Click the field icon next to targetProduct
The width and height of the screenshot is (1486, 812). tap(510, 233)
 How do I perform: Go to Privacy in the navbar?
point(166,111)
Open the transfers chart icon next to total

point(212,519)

* * *

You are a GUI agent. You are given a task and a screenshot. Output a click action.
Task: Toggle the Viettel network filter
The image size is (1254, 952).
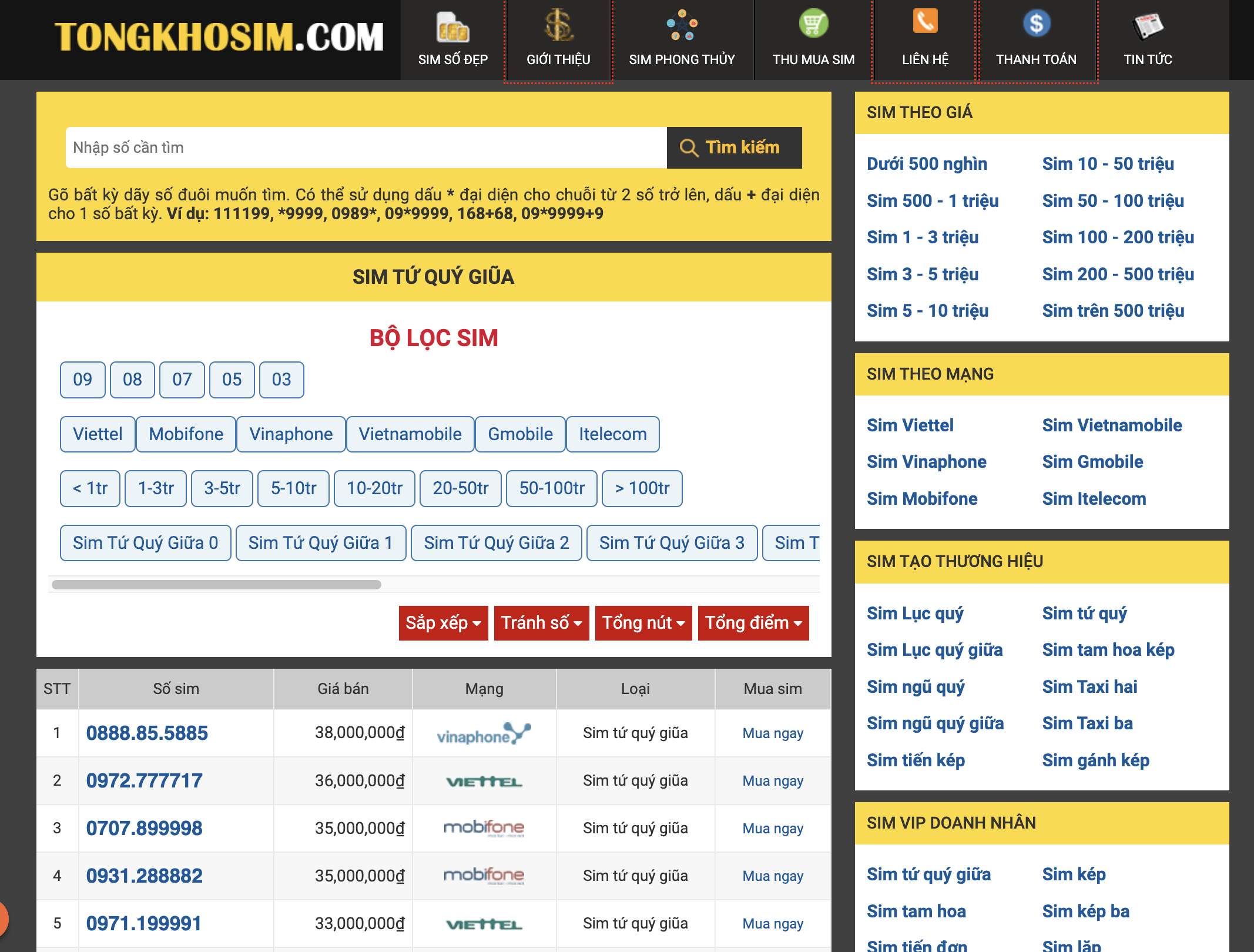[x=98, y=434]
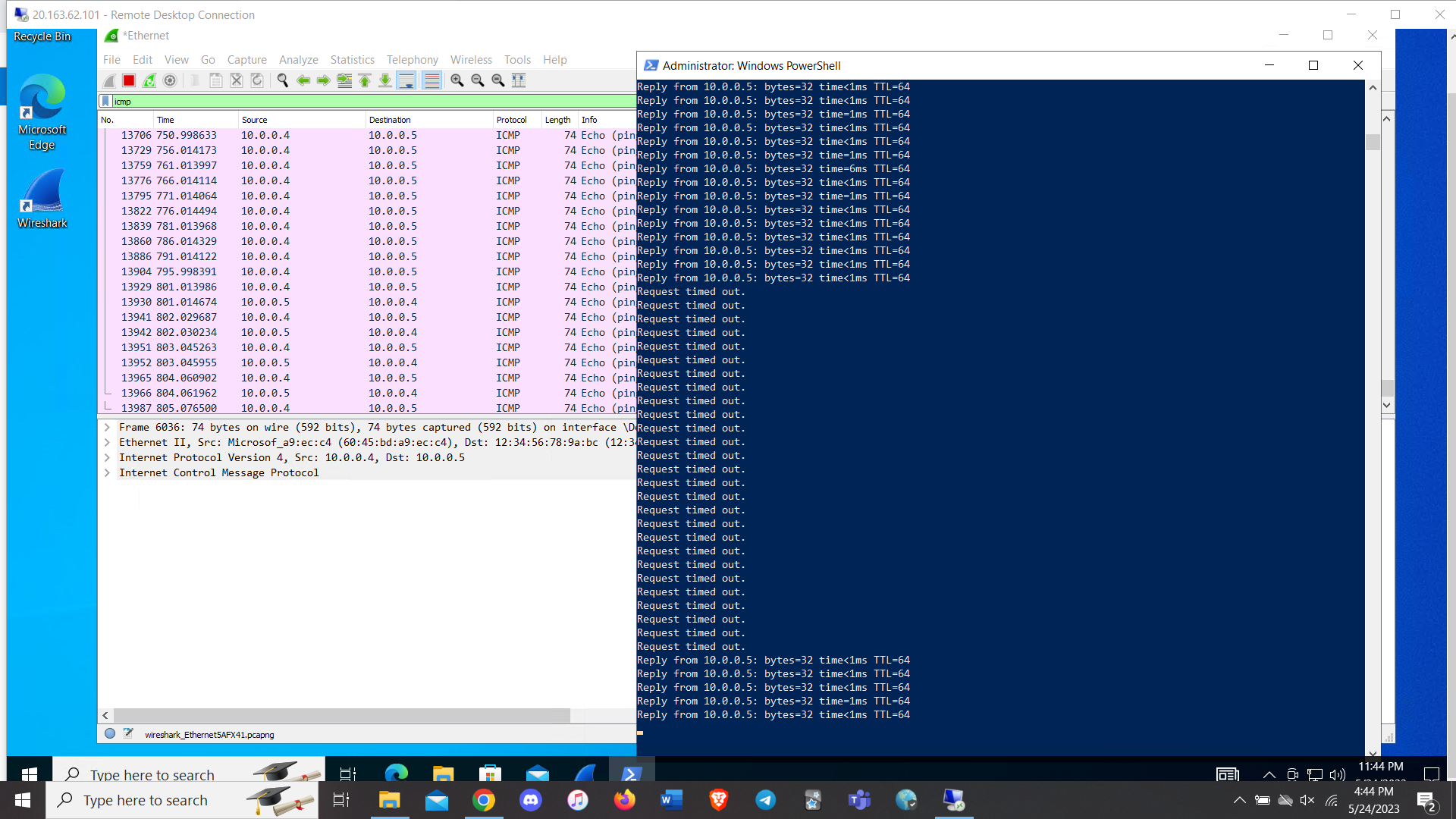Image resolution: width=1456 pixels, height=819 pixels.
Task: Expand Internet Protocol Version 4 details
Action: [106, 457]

* * *

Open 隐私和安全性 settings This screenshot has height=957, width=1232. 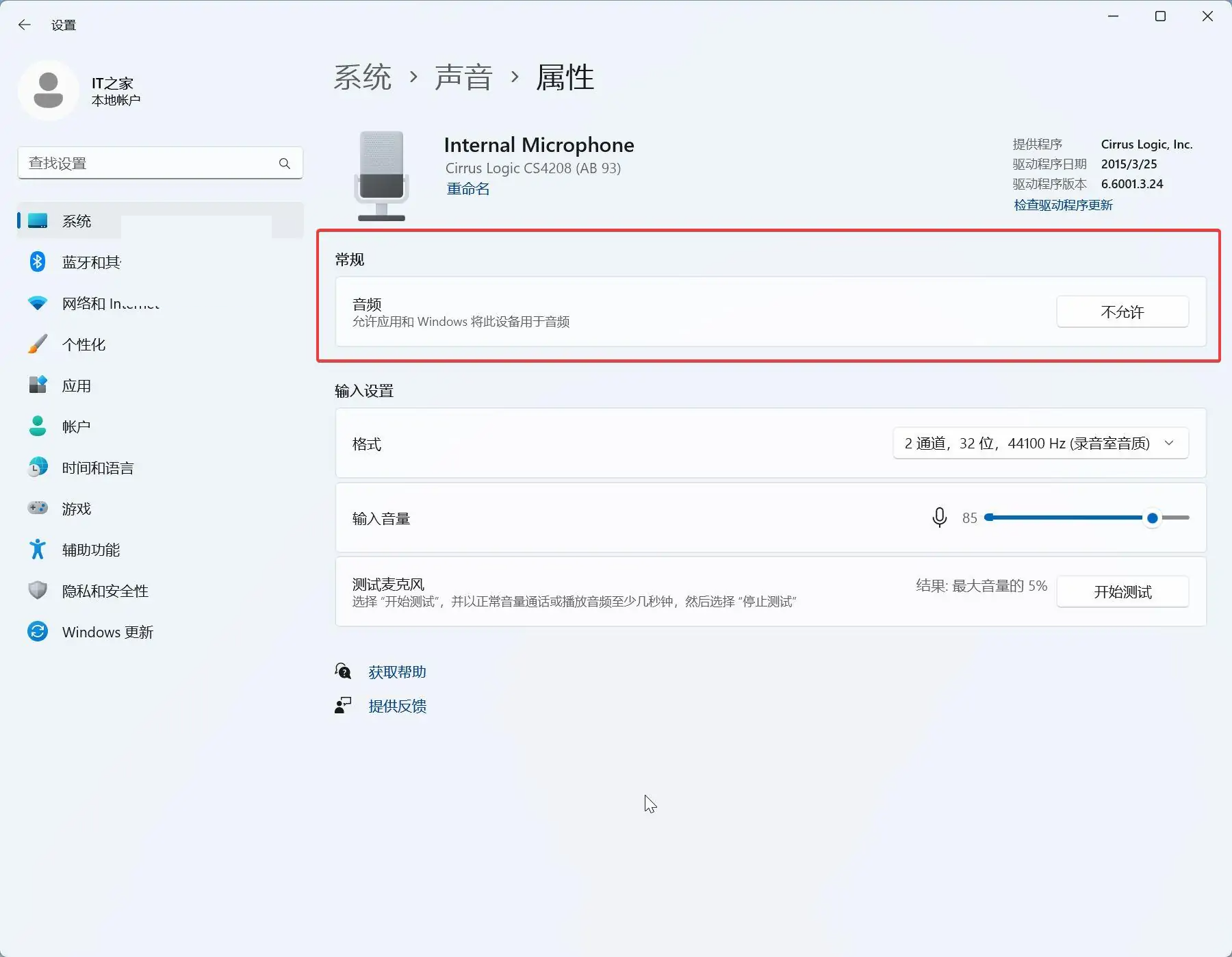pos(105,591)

* * *

- _Exercise requirements_
Give back, word for word, only the lines above from the line holding "You are a GUI" to the line holding "Task: Toggle the Viettel network filter", both included.

- _Your response_
You are a GUI agent. You are given a task and a screenshot. Output a click action.
Task: Toggle the Viettel network filter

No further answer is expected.